===== EXERCISE DATA

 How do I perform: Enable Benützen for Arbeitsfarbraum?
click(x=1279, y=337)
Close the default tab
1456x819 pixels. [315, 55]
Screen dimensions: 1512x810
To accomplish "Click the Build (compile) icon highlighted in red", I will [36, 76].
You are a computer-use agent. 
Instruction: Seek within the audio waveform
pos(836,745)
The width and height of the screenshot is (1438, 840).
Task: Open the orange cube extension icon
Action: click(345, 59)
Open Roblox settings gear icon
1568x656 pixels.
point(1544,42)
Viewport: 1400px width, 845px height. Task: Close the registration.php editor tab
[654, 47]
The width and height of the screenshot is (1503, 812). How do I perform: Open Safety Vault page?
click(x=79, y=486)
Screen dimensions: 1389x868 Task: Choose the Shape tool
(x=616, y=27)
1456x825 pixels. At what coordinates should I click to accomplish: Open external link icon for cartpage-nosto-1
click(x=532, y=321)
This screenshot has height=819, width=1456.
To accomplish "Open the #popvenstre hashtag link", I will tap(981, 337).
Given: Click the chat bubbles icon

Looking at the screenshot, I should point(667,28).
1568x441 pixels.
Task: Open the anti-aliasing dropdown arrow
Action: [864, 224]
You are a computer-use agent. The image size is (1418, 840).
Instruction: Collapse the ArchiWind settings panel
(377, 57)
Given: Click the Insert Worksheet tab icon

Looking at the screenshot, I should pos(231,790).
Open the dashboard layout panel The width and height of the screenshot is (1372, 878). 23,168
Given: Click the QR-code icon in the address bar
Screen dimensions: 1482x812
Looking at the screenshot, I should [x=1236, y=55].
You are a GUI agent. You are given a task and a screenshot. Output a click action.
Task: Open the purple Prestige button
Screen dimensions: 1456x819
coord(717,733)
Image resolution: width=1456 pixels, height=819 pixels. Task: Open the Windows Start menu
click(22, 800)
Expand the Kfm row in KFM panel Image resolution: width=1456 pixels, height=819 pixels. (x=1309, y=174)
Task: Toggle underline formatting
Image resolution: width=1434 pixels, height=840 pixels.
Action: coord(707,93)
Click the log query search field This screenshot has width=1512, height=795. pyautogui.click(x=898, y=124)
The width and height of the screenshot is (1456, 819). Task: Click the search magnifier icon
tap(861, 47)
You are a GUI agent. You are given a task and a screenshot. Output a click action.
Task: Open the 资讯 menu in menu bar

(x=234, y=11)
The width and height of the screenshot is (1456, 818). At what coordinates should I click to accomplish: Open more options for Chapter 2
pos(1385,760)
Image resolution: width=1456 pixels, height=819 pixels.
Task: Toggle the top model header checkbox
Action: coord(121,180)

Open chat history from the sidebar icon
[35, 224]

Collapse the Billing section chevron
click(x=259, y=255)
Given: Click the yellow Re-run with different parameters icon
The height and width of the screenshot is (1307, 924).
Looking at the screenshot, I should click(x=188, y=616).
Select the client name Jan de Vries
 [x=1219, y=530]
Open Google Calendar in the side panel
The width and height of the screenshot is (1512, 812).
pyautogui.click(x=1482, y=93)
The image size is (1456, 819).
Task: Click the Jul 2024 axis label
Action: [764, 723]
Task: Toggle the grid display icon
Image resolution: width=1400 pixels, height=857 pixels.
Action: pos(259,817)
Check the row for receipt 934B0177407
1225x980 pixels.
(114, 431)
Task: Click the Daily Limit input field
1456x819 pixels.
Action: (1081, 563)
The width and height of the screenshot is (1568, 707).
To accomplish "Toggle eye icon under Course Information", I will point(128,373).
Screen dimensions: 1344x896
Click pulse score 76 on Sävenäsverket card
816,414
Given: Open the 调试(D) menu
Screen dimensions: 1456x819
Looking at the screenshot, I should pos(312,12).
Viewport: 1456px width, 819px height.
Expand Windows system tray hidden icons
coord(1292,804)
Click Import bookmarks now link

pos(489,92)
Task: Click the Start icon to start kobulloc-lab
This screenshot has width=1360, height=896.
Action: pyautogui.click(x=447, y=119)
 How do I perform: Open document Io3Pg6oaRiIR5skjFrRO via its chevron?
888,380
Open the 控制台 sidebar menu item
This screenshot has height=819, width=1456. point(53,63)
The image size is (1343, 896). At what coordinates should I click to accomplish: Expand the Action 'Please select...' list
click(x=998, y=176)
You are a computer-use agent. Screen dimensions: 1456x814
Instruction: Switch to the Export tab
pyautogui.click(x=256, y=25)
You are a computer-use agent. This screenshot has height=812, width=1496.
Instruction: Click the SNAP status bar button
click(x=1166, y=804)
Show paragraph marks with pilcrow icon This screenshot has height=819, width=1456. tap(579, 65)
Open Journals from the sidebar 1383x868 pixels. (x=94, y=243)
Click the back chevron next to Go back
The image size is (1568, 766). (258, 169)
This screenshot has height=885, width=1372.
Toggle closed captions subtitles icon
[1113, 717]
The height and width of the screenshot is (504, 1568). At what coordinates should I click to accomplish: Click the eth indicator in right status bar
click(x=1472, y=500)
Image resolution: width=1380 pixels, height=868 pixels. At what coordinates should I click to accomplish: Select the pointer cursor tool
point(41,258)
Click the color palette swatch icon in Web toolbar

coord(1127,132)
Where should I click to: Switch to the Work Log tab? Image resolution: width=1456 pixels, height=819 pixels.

==========

▸ **WORK TASK**
Scan the records for lines with the string "computer". Give the number of such lines and nothing else.

▸ **SOLUTION FOR THIS EXERCISE**
4